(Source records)
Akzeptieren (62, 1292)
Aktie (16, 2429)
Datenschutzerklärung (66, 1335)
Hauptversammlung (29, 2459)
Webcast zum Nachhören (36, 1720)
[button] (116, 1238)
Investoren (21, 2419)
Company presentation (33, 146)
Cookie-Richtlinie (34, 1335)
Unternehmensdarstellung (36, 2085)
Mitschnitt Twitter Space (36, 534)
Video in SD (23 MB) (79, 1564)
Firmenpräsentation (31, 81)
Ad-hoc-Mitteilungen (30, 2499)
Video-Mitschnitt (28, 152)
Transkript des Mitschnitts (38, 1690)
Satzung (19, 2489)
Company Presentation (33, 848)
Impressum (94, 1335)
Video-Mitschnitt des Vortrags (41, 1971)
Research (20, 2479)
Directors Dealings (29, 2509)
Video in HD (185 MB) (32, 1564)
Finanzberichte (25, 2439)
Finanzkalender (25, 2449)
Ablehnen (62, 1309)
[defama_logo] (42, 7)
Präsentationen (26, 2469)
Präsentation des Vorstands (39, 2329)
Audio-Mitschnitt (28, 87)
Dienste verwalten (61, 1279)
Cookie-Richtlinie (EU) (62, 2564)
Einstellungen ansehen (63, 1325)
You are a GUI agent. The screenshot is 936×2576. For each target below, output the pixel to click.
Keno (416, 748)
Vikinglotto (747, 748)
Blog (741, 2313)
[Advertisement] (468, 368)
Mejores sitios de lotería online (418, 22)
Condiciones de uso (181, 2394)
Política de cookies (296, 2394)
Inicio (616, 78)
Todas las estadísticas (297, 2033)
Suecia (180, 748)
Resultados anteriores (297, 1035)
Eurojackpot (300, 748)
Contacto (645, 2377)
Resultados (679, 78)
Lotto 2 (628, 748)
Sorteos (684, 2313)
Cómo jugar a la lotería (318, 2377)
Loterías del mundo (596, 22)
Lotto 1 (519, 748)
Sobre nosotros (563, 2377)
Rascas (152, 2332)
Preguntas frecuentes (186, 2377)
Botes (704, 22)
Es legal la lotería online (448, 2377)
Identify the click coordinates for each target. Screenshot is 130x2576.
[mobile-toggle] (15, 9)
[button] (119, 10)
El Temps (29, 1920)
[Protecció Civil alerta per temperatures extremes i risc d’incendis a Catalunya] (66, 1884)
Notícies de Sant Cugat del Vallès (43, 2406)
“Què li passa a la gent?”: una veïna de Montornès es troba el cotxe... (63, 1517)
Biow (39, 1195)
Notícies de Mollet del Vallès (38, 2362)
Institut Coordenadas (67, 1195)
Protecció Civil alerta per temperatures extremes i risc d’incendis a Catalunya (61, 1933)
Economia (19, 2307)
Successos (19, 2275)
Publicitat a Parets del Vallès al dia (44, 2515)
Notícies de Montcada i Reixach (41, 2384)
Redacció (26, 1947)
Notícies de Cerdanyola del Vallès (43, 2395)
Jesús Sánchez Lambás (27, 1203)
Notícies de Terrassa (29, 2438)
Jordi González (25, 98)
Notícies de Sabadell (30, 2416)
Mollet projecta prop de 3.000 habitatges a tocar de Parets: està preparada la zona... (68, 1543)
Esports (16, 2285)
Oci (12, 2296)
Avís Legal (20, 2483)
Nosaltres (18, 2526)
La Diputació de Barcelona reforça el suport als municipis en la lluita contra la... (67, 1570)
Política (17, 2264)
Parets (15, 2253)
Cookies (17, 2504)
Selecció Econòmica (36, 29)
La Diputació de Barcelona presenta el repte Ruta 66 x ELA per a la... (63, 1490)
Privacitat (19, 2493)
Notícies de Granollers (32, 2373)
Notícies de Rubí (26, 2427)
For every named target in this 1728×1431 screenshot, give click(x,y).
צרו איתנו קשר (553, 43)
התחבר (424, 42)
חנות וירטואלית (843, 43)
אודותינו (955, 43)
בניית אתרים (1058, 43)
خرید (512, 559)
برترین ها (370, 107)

Exercise directions
Only the lines above starting at the one containing "Mejores sitios de lotería online (418, 22)" and ending at the one containing "בניית אתרים (1058, 43)", both included, are to be returned, exactly as they read.

Answer below
Mejores sitios de lotería online (418, 22)
Condiciones de uso (181, 2394)
Política de cookies (296, 2394)
Inicio (616, 78)
Todas las estadísticas (297, 2033)
Suecia (180, 748)
Resultados anteriores (297, 1035)
Eurojackpot (300, 748)
Contacto (645, 2377)
Resultados (679, 78)
Lotto 2 (628, 748)
Sorteos (684, 2313)
Cómo jugar a la lotería (318, 2377)
Loterías del mundo (596, 22)
Lotto 1 (519, 748)
Sobre nosotros (563, 2377)
Rascas (152, 2332)
Preguntas frecuentes (186, 2377)
Botes (704, 22)
Es legal la lotería online (448, 2377)
Identify the click coordinates for each target. Screenshot is 130x2576.
[mobile-toggle] (15, 9)
[button] (119, 10)
El Temps (29, 1920)
[Protecció Civil alerta per temperatures extremes i risc d’incendis a Catalunya] (66, 1884)
Notícies de Sant Cugat del Vallès (43, 2406)
“Què li passa a la gent?”: una veïna de Montornès es troba el cotxe... (63, 1517)
Biow (39, 1195)
Notícies de Mollet del Vallès (38, 2362)
Institut Coordenadas (67, 1195)
Protecció Civil alerta per temperatures extremes i risc d’incendis a Catalunya (61, 1933)
Economia (19, 2307)
Successos (19, 2275)
Publicitat a Parets del Vallès al dia (44, 2515)
Notícies de Montcada i Reixach (41, 2384)
Redacció (26, 1947)
Notícies de Cerdanyola del Vallès (43, 2395)
Jesús Sánchez Lambás (27, 1203)
Notícies de Terrassa (29, 2438)
Jordi González (25, 98)
Notícies de Sabadell (30, 2416)
Mollet projecta prop de 3.000 habitatges a tocar de Parets: està preparada la zona... (68, 1543)
Esports (16, 2285)
Oci (12, 2296)
Avís Legal (20, 2483)
Nosaltres (18, 2526)
La Diputació de Barcelona reforça el suport als municipis en la lluita contra la... (67, 1570)
Política (17, 2264)
Parets (15, 2253)
Cookies (17, 2504)
Selecció Econòmica (36, 29)
La Diputació de Barcelona presenta el repte Ruta 66 x ELA per a la... (63, 1490)
Privacitat (19, 2493)
Notícies de Granollers (32, 2373)
Notícies de Rubí (26, 2427)
For every named target in this 1728×1431 screenshot, give click(x,y).
צרו איתנו קשר (553, 43)
התחבר (424, 42)
חנות וירטואלית (843, 43)
אודותינו (955, 43)
בניית אתרים (1058, 43)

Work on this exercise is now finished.